Since everything in the economy is connected, the determining factors influence each other. Let's talk about each of them separately.
Key rate of the Central Bank
KS is the percentage at which the Central Bank issues loans to commercial credit organizations. This value directly affects the cost of loans and the profitability of deposits. When KS is 15%, you need to prepare for the fact that you will have to overpay at least 16% on loans, and the average profit on deposits will be less than 14% per annum.
Inflation
Normally, the growth of prices largely determines the value of the KS. Most often, the Central Bank sets the KS slightly below the inflation rate and thus stimulates the lending sector: loans become available, which has a positive effect on economic development.
During periods of crisis, the relationship between the CU and singapore mobile database price growth becomes much more complicated.
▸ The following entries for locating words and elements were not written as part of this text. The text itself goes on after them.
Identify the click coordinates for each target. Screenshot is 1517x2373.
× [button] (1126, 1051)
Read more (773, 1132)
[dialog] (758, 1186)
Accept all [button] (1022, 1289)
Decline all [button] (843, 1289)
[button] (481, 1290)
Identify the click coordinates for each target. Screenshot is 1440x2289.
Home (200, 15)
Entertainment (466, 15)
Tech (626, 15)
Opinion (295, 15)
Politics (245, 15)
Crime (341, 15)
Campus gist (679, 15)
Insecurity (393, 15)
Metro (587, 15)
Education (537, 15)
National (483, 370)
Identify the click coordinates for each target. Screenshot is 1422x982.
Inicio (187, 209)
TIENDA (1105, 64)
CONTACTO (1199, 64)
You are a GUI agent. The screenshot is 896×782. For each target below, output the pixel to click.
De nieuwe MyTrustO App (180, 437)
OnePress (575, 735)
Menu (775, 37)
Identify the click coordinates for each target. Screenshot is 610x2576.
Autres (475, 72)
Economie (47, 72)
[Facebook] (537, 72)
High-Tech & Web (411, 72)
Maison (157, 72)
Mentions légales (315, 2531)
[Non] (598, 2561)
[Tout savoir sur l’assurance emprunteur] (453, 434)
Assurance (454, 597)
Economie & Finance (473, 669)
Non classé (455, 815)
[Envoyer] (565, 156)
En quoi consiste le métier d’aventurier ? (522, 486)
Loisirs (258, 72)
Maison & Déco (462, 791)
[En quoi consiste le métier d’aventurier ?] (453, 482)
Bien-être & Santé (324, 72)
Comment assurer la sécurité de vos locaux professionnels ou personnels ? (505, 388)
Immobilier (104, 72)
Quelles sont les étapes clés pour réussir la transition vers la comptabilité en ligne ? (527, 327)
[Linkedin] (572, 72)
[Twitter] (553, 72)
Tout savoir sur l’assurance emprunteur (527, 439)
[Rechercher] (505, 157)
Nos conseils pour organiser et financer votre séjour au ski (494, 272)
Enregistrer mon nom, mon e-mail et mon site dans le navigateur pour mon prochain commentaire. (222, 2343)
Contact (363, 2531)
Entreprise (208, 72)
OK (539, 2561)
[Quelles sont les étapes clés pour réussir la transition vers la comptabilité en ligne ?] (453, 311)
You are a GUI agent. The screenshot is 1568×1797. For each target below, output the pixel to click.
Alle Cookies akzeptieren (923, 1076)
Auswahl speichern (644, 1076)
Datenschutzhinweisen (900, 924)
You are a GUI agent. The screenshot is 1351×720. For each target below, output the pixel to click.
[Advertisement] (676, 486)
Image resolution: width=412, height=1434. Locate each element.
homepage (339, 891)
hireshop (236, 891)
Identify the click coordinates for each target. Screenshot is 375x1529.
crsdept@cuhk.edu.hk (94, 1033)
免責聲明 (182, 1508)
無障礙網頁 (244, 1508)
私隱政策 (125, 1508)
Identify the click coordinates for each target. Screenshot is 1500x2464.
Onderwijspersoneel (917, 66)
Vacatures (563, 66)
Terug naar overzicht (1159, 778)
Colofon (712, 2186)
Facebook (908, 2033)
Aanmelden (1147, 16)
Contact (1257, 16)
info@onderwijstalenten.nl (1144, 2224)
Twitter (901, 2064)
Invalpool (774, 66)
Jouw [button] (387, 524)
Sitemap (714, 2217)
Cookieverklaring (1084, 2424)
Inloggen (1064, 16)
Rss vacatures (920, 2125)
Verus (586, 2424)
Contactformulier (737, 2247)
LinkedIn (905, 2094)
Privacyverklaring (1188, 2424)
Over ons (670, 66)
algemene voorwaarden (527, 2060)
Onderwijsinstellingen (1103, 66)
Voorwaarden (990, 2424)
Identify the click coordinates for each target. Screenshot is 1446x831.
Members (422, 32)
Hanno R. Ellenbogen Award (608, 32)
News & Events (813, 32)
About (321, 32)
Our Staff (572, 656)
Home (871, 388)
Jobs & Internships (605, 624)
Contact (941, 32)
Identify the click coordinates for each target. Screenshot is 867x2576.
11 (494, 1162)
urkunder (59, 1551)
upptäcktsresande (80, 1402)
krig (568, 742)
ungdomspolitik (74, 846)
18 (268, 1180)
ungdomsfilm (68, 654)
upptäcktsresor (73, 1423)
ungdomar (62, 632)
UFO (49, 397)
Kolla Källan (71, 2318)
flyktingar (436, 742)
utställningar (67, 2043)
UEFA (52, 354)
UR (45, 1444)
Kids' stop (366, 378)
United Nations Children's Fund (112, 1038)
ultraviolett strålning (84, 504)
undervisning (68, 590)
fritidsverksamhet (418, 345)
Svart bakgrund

For example, in order to maintain the national currency rate, the Central Bank may overstate the CU. This measure will lead to higher credit prices, a slowdown in economic growth, a decrease in supply on the market and, as a result, an acceleration of inflation. In such a situation, it is not the CU that depends on price growth, but vice versa: the inflation indicator indirectly depends on the CU.
When a credit institution sets a percentage, it is primarily guided by the KS. But when setting other conditions, it still takes into account the rate of price growth:
when food prices rise quickly, short-term programs with descending interest rates gain popularity;
when prices stabilize, long-term programs with increasing profitability become relevant;
With average inflation rates, credit institutions may gravitate towards a ladder-based interest rate system.
To prevent savings from depreciating with a rapid rise in the price of goods, it is best to make short-term investments in various investment instruments. This will allow you to build a more flexible strategy that adapts to changing market conditions.